◆ Task objective
Using the data beneath this instruction, retype only the lines from the one that contains "Select the BMP280" down to the one that contains "Open three-dot menu", both included, exactly as they appear.

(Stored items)
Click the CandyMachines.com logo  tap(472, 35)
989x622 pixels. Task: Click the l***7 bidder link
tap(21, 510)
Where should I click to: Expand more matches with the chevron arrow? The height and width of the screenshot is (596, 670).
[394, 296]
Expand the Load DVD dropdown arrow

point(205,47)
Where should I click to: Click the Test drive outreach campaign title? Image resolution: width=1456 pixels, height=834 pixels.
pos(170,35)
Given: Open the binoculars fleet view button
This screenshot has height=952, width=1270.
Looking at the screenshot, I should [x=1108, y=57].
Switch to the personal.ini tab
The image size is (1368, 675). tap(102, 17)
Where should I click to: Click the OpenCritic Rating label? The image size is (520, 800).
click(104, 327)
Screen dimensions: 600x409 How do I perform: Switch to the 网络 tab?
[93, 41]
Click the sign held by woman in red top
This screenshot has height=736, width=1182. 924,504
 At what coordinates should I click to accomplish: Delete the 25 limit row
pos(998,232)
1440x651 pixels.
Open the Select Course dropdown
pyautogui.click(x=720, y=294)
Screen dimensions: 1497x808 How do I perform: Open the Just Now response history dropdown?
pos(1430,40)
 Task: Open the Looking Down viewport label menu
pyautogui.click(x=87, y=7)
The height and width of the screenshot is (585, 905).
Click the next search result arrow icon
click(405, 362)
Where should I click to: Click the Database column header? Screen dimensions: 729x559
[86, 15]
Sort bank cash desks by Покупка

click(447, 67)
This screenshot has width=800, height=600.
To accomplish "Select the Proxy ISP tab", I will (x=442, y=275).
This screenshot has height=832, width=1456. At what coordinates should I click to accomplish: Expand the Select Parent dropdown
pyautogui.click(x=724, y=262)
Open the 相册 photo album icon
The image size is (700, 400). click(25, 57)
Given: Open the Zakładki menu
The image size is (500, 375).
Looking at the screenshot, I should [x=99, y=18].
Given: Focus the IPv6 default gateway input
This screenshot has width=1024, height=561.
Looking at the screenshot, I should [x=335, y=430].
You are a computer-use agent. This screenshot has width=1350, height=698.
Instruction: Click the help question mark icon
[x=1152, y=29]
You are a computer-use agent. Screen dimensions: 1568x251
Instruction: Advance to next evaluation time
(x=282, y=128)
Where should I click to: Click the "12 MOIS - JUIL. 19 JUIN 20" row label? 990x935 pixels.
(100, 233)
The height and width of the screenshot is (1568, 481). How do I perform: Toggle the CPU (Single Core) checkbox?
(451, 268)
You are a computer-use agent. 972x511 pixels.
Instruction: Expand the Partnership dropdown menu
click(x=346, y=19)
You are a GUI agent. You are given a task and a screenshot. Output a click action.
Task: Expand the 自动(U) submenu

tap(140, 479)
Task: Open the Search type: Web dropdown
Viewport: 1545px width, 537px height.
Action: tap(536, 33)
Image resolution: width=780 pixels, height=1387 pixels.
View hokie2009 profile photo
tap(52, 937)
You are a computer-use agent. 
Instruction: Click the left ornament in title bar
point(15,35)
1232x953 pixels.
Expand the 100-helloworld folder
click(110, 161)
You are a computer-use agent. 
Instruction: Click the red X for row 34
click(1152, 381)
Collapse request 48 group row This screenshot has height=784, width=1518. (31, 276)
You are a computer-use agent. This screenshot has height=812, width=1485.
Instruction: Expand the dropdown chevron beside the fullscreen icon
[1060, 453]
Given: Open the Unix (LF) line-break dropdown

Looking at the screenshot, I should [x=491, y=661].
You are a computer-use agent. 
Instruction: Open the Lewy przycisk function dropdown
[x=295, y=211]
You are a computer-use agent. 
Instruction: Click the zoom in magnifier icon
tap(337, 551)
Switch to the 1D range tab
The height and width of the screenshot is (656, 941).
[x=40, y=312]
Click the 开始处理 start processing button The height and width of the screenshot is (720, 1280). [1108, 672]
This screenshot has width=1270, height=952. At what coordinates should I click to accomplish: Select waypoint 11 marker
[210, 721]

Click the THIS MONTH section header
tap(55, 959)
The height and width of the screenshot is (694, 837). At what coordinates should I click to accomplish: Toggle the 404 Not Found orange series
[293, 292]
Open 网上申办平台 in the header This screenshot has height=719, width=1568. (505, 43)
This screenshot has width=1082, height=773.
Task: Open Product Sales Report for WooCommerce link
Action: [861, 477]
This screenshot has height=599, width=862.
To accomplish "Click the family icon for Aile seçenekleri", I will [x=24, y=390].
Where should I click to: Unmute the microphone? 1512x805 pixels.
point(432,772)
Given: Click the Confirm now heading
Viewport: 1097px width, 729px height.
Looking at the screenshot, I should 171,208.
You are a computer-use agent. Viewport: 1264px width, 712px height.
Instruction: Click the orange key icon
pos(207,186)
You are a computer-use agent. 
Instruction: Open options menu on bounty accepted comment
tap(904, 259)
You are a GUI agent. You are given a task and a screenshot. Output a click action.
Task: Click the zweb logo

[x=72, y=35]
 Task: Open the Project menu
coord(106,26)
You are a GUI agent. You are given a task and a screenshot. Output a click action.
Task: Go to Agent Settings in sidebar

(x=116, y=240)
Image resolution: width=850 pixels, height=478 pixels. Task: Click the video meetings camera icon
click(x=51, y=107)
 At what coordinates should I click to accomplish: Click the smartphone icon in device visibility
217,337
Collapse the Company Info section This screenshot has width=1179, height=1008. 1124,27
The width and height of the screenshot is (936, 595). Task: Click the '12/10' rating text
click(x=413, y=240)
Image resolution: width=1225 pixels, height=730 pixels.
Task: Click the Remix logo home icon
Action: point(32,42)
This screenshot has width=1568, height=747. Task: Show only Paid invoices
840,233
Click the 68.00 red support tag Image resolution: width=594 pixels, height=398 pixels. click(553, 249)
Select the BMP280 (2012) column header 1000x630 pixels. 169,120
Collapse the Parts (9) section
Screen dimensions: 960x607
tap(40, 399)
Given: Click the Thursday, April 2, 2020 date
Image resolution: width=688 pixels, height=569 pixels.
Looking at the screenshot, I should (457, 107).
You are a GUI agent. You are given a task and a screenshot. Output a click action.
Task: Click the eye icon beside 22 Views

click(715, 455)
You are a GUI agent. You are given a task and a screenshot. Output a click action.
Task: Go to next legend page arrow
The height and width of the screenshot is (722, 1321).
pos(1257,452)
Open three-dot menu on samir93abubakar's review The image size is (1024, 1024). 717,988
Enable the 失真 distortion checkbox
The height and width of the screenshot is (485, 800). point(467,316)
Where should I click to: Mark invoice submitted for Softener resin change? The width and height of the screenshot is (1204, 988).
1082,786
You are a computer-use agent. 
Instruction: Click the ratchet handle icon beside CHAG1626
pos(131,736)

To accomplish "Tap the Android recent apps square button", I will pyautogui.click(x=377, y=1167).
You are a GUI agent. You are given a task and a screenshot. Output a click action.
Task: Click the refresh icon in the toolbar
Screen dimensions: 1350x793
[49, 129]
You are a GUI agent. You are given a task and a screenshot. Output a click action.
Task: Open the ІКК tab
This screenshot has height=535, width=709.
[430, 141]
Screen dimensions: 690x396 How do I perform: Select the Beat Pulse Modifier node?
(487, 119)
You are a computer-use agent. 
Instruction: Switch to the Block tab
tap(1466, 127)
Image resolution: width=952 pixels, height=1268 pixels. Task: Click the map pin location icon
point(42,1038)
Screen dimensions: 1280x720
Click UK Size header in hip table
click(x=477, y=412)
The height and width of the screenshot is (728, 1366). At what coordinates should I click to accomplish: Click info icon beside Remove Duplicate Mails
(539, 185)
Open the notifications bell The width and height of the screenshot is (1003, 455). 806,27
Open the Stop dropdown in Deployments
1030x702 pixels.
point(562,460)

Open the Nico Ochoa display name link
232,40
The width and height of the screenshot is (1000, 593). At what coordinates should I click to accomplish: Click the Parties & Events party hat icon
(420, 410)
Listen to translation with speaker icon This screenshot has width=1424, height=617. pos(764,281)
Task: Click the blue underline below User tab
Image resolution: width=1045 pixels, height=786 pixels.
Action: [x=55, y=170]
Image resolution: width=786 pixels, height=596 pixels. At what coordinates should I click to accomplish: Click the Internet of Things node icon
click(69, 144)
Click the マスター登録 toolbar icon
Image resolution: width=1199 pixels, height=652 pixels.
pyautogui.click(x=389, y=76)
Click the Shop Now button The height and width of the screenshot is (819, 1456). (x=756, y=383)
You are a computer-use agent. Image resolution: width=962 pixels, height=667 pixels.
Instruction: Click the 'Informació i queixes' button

◆ Problem solution
Select the BMP280 (2012) column header 1000x630 pixels. 169,120
Collapse the Parts (9) section
Screen dimensions: 960x607
tap(40, 399)
Given: Click the Thursday, April 2, 2020 date
Image resolution: width=688 pixels, height=569 pixels.
Looking at the screenshot, I should (457, 107).
You are a GUI agent. You are given a task and a screenshot. Output a click action.
Task: Click the eye icon beside 22 Views

click(715, 455)
You are a GUI agent. You are given a task and a screenshot. Output a click action.
Task: Go to next legend page arrow
The height and width of the screenshot is (722, 1321).
pos(1257,452)
Open three-dot menu on samir93abubakar's review The image size is (1024, 1024). 717,988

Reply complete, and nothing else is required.